Today, sandboxes have cluster-internal DNS names, but exposing an application from one sandbox to another is not a first-class capability. We need a model for sandbox-to-sandbox communication that is explicit, secure, and policy-controlled.
Proposed Design
Introduce support for sandbox-to-sandbox communication with a minimal security model:
- Introduce some kind of sandbox identity so communication can be authorized securely.
- Require explicit enforcement on both sides:
- a sandbox must be explicitly allowed to expose a port
- a peer sandbox must be explicitly allowed by policy to talk to that sandbox
- Support dynamic configuration so exposure can happen during sandbox runtime.
- A broader generic solution for dynamic config is already being worked on, so this issue does not need to solve that part fully.
Alternatives Considered
- Continue relying only on host-side port forwarding. This helps local development, but it does not solve sandbox-to-sandbox communication inside the cluster.
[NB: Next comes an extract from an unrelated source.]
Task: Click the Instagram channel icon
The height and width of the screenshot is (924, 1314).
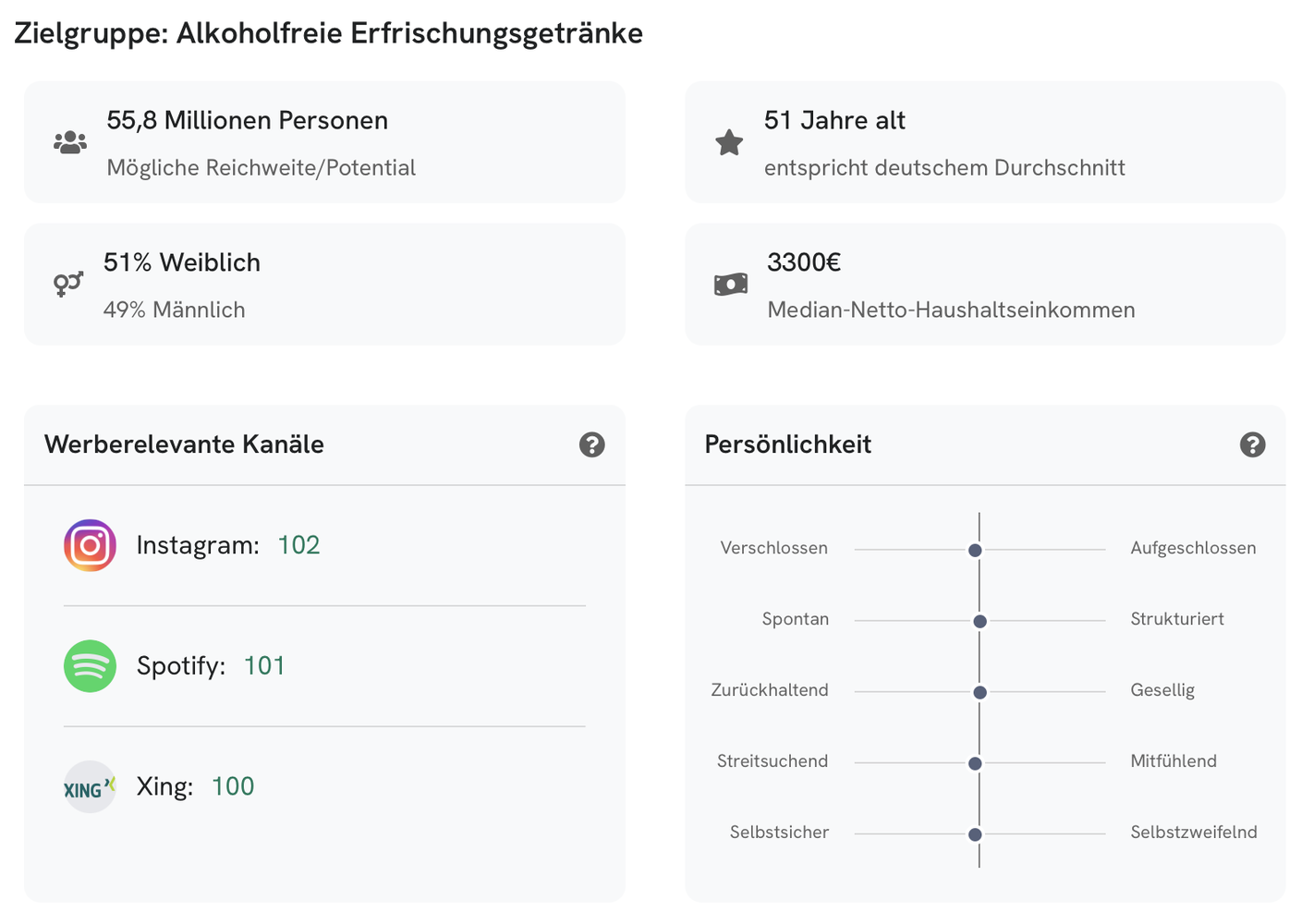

- Expose sandbox ports without identity or policy controls. This would be too permissive.
Agent Investigation
We verified that sandboxes have stable cluster-internal DNS names of the form <sandbox>.<namespace>.svc.cluster.local, and that policy can allow traffic to those hostnames.
However, a typical user process started inside a sandbox is not automatically reachable from another sandbox through that DNS name, because the workload listens inside the inner sandbox network namespace rather than directly on the pod network. This means sandbox-to-sandbox communication needs an explicit product surface rather than just policy tweaks.